Deux regards sur Jeanne Corbin

Jeanne sur les routes

Dans son troisième roman, la romancière abitibienne Jocelyne Saucier évoque le passé communiste de Rouyn-Noranda et plus particulièrement la personne de Jeanne Corbin, une organisatrice du Parti "communiste" canadien, active dans les luttes de mineurs et de bûcherons du Nord-Est ontarien et du Nord-Ouest québécois durant les années 30. L’inspiration de ce roman provient d’une recherche que l’auteure a fait en vue de réaliser un livre souvenir pour le 75e anniversaire de la ville. À travers une description historique et socioéconomique assez correcte des luttes ouvrières de l’époque, le roman présente avec une certaine sympathie les hommes et les femmes qui animèrent ces luttes souvent héroïques, menées par un prolétariat aux origines nationales très variées. Le portrait de Jeanne Corbin y prend une forme quasi-mythique et celui du personnage principal (le père de la narratrice) celle d’une figure tragique, poussé qu’il est à la fois par sa quête d’absolu que par ses difficultés politiques et personnelles. Il faut dire que le livre raconte autant l’histoire d’un amour impossible que l’attachement dévoué et irréductible à une fausse espérance, celle d’une URSS "socialiste" sous le joug de la contre-révolution stalinienne. Il ne faut pas chercher une analyse fine du déclin et de la disparition politique de ces hommes et ces femmes dans ce livre. Il s’agit bien d’un roman. Même si la recherche historique est à noter, Madame Saucier n’est ni une historienne ni une militante communiste. Cependant, son roman rappelle des luttes dures, importantes et souvent oubliées dans le Québec contemporain, malheureusement dominé par le nationalisme et la collaboration de classe.

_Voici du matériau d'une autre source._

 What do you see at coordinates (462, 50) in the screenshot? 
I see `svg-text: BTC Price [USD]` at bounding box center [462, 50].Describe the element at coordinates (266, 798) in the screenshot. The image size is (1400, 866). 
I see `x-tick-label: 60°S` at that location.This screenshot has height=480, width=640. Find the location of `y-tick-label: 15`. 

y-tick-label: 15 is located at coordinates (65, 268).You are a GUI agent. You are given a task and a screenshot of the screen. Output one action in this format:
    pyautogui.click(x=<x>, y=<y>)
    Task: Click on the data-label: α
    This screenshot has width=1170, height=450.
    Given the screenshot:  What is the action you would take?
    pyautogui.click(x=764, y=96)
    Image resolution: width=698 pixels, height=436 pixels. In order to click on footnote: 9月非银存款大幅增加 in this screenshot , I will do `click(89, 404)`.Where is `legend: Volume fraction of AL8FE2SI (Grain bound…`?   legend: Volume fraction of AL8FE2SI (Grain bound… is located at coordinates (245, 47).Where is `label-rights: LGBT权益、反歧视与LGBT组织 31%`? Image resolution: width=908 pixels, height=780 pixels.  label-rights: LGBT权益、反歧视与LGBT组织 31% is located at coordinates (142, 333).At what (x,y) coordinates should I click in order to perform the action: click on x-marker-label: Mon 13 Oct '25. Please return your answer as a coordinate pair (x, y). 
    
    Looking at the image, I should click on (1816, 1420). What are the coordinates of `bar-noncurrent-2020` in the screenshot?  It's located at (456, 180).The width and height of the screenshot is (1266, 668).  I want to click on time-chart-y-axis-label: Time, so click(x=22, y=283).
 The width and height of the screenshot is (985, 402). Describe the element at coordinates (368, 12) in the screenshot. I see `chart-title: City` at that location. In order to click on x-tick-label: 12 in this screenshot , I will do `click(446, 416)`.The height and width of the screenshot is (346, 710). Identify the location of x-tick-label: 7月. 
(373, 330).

Jeanne sur les routes, XYZ Éditeur, Montréal, 2006, 22.00 $.

Scènes de la vie en rouge, L’Époque de Jeanne Corbin 1906-1944

Profitons de la note de lecture précédente pour rappeler une biographie consacrée à Jeanne Corbin par l’historienne montréalaise Andrée Lévesque, parue en 1999. Dans ce livre très bien documenté, l’auteure dresse un portrait vivant de la vie de cette militante du Parti "communiste" canadien (PCC) en la suivant dans les divers combats qu’elle a pu mener, notamment la campagne pour le droit de parole à Toronto en 1929, son activité dans la Ligue d’unité ouvrière des années 30 ainsi que dans certaines des luttes les plus marquantes de cette époque, son travail dans les coopératives ouvrières du Nord de l’Ontario et son militantisme de parti. À travers la description de la vie et de la carrière de cette militante déterminée, on en apprend beaucoup sur la "culture", la pratique et la place réelles du PCC sur le terrain lors des vingt premières années de son existence.

Malheureusement, Jeanne Corbin ne semble pas avoir été troublée par l’évolution stalinienne de son parti. Le livre relate certains des débats ayant marqué le mouvement communiste de l’époque, mais Jeanne Corbin ne paraît pas avoir douté de "la ligne générale" du PCC, ni avoir sympathisé avec les oppositions trotskiste ou boukharienne pourtant assez actives sur le terrain. (1)

Lorsque Jeanne Corbin mourra à l’âge de trente-huit ans, probablement des suites d’une tuberculose intestinale, son parti, engagé dans l’union sacrée et l’effort de guerre est bien près d’être au sommet de son influence. Pourtant, dans la décennie qui suivra, le PCC connaîtra des crises importantes: l’affaire Guzenko, les révélations du XXe Congrès du PCUS et l’insurrection hongroise en 1956. Ces crises mèneront un grand nombre des anciens camarades de Jeanne Corbin à le quitter. Personne ne peut savoir l’attitude que Jeanne aurait adoptée si elle avait survécu. Son "Parti" n’existe aujourd’hui que de manière fantomatique et toujours plus fragmentée. Il n’est plus maintenant qu’une souillure sur le drapeau rouge du socialisme. Il reste que la biographie de Jeanne Corbin est un livre important pour comprendre les forces et les faiblesses du mouvement social de cette période.

Scènes de la vie en rouge, L’Époque de Jeanne Corbin 1906-1944, Les Éditions du remue-ménage, Montréal, 1999, 24.95 $.

(1) Dans Canadian Bolsheviks, Ian Angus raconte qu’au printemps 1925, William Moriaty le représentant du PCC sera le seul délégué participant au Cinquième Plenum du Comité Exécutif du Komintern à refuser de voter une motion condamnant le "trotskisme". Au Canada, les purges contre l’Opposition de gauche ne commenceront vraiment qu’en 1928. Notons que la dernière intervention véritablement critique lors d’un C.E. du Komintern sera faite par un militant de la Gauche communiste, Amadeo Bordiga lors de son sixième Plenum en 1926.